• EXERCISE
Since only part of the material below is wanted, output exactly the lines from the one with "Task: Click the amount payable ₹ 6800.00" up to and including the one with "Given: Click the".

• LISTED ENTRIES
===

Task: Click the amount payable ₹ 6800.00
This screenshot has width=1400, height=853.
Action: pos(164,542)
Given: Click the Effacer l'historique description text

===

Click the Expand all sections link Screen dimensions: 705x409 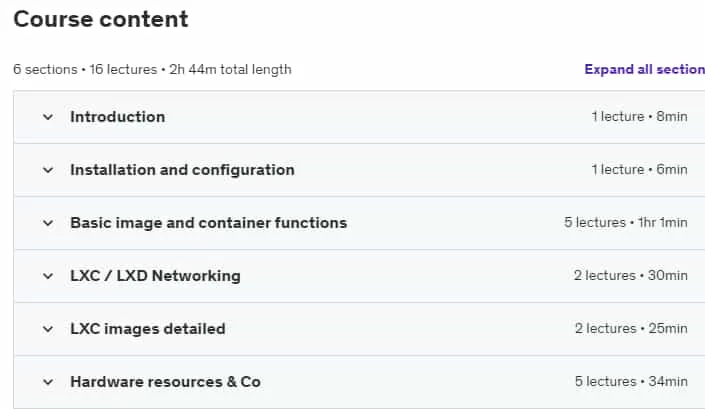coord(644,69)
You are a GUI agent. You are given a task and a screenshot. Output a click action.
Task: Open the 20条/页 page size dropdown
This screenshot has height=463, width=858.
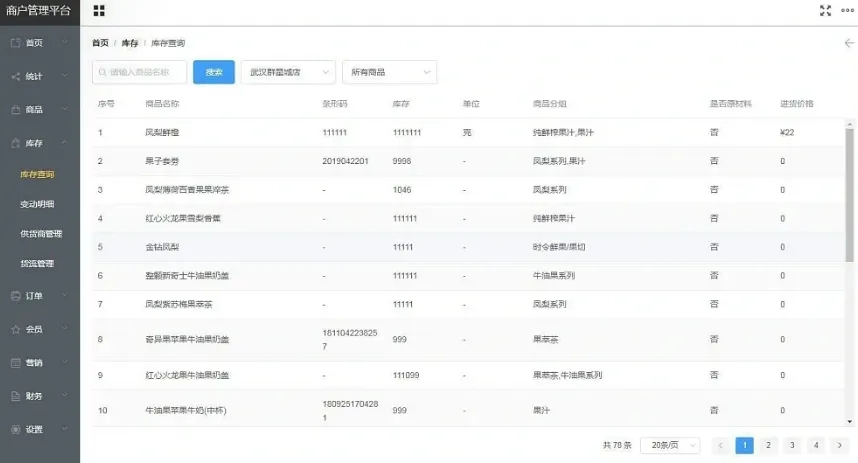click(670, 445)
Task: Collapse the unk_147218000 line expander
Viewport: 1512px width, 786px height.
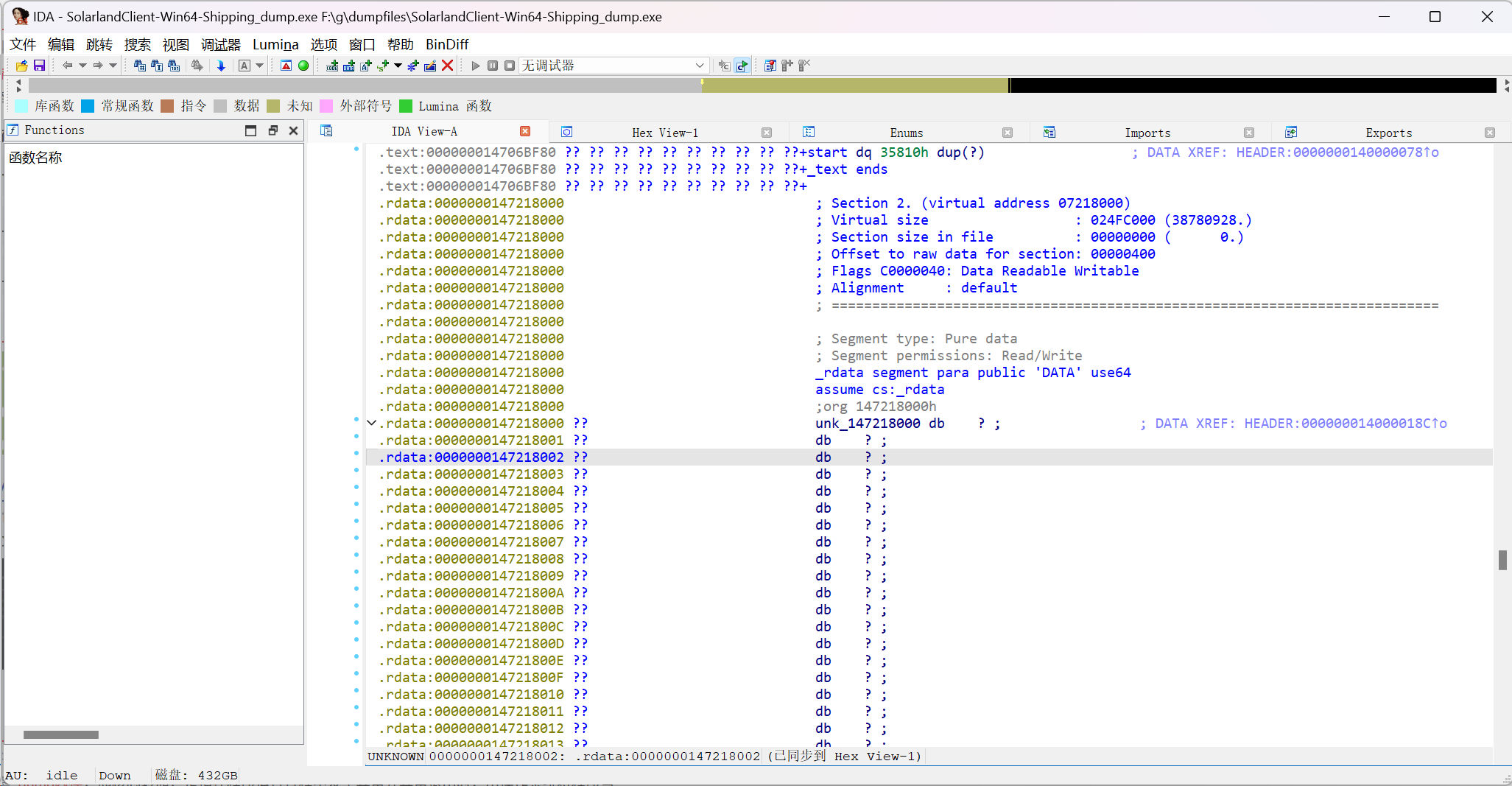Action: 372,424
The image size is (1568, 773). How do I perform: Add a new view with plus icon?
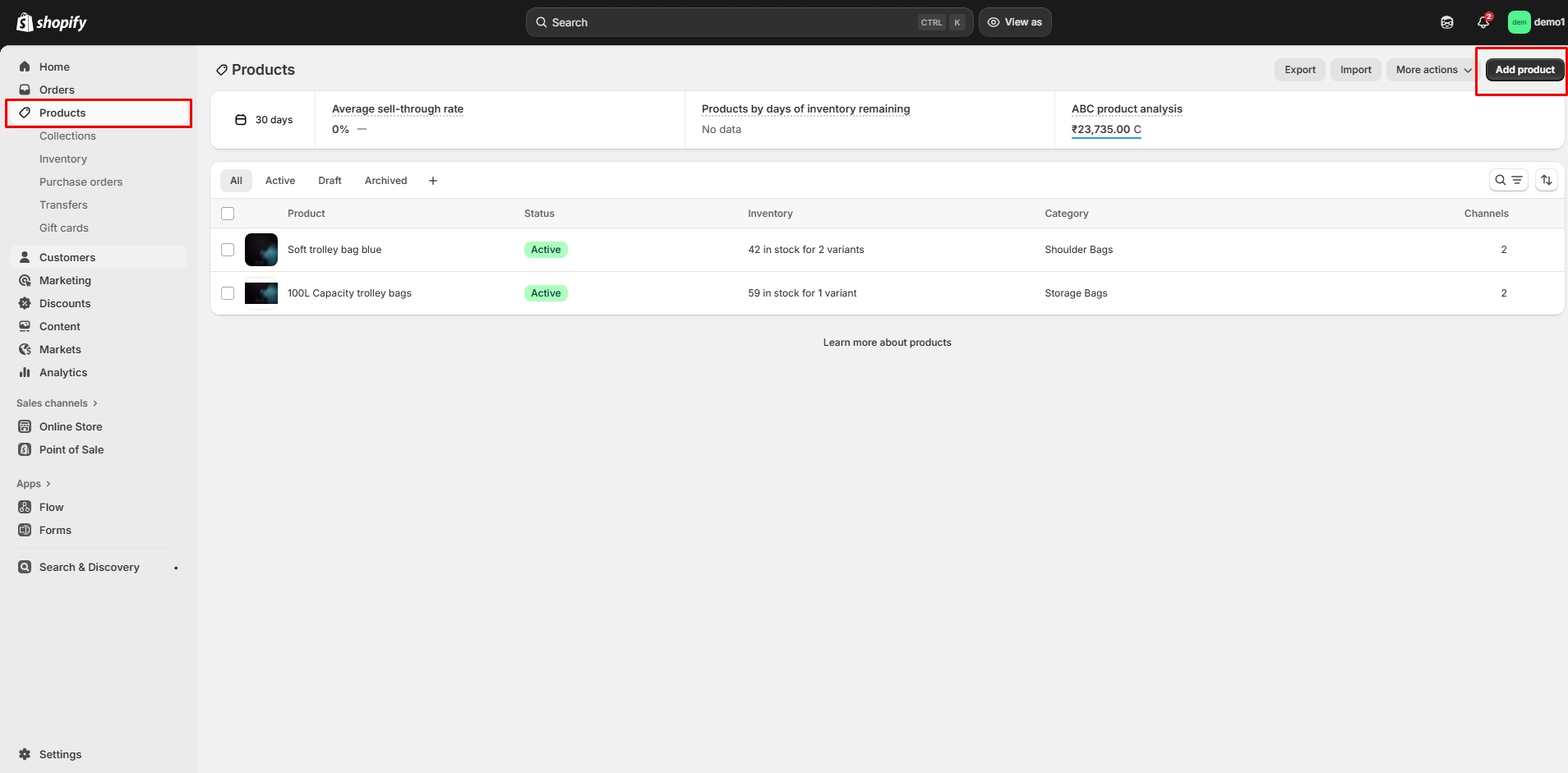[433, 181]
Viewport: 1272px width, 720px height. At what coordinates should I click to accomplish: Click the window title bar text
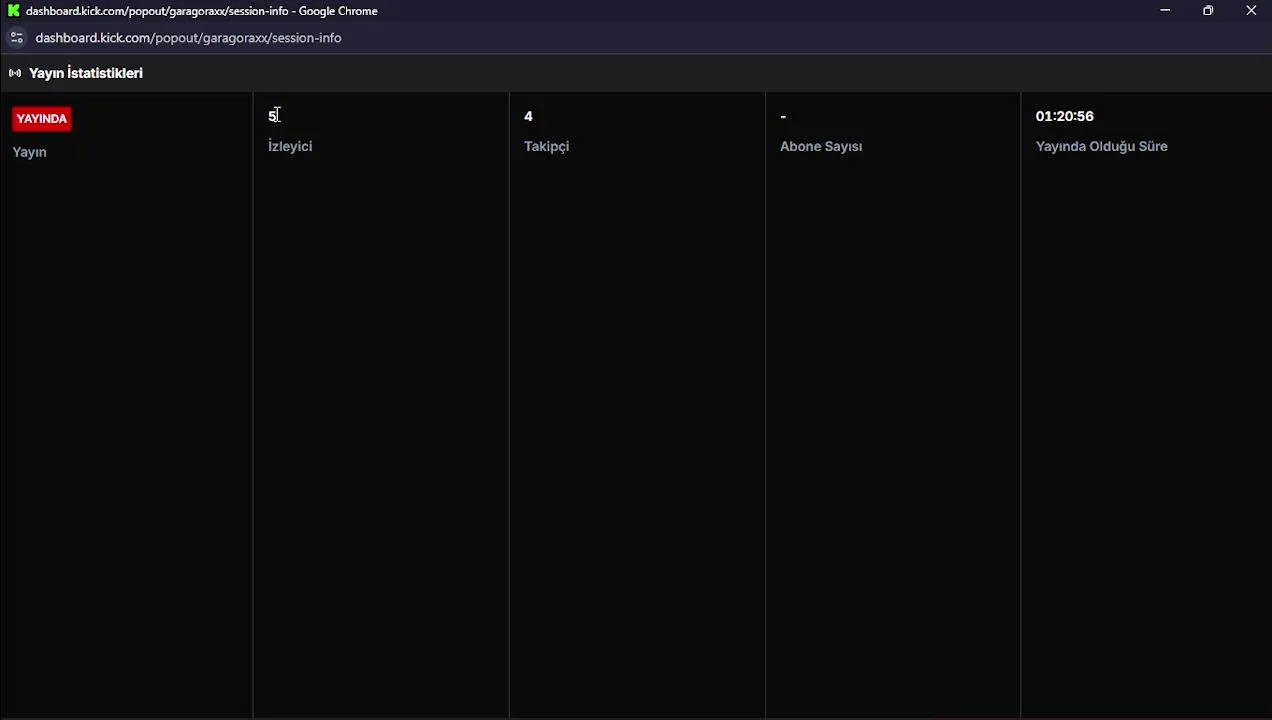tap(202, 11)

===

• RESPONSE TO THIS TASK
Task: Click the amount payable ₹ 6800.00
This screenshot has width=1400, height=853.
Action: pos(164,542)
Given: Click the Effacer l'historique description text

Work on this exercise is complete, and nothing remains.